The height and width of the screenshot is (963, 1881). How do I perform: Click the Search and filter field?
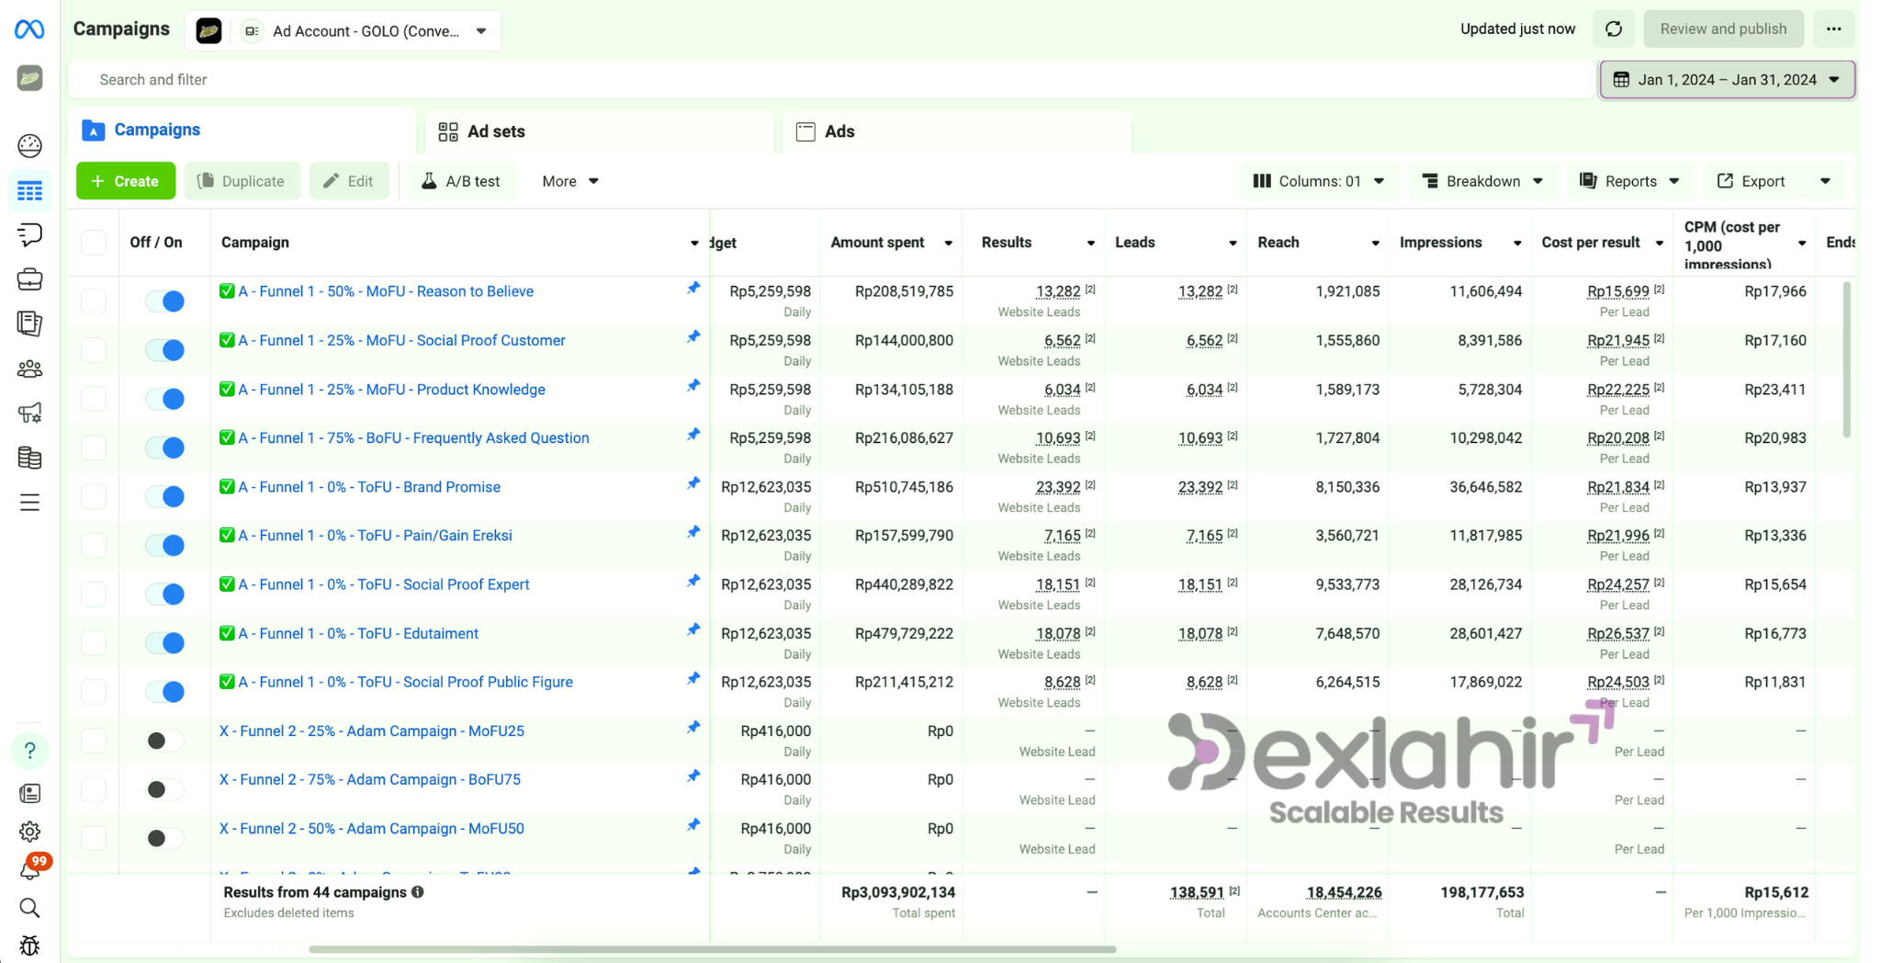tap(827, 80)

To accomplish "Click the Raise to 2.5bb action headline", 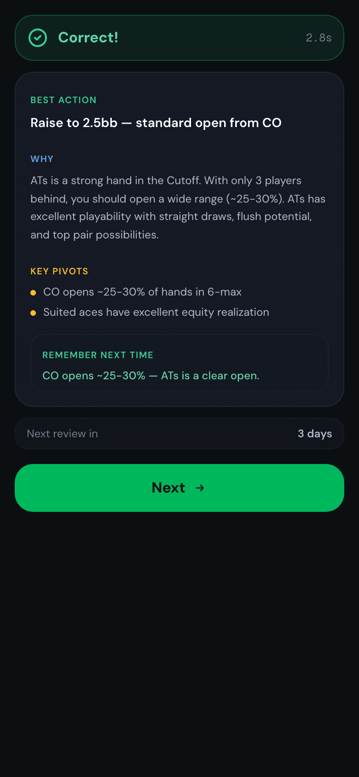I will (156, 123).
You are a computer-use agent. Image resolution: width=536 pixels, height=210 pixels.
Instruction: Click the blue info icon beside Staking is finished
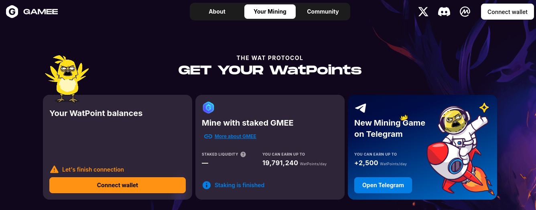(x=207, y=185)
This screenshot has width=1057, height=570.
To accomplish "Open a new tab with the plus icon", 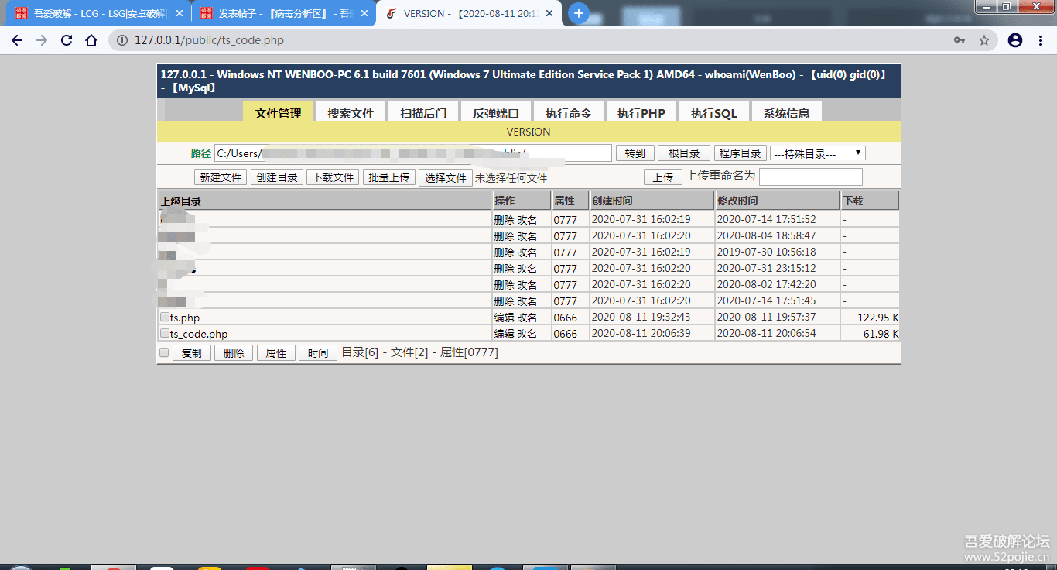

Exercise objective
Could you rewrite the stretch from the line containing "You are a computer-use" through the end of the lines, changing "icon" to "symbol" and keeping everything else as is? Leave the pictures out.

Response to the task
You are a computer-use agent. Image resolution: width=536 pixels, height=210 pixels.
Instruction: Click the blue info symbol beside Staking is finished
(x=207, y=185)
This screenshot has width=1057, height=570.
To accomplish "Open a new tab with the plus symbol", 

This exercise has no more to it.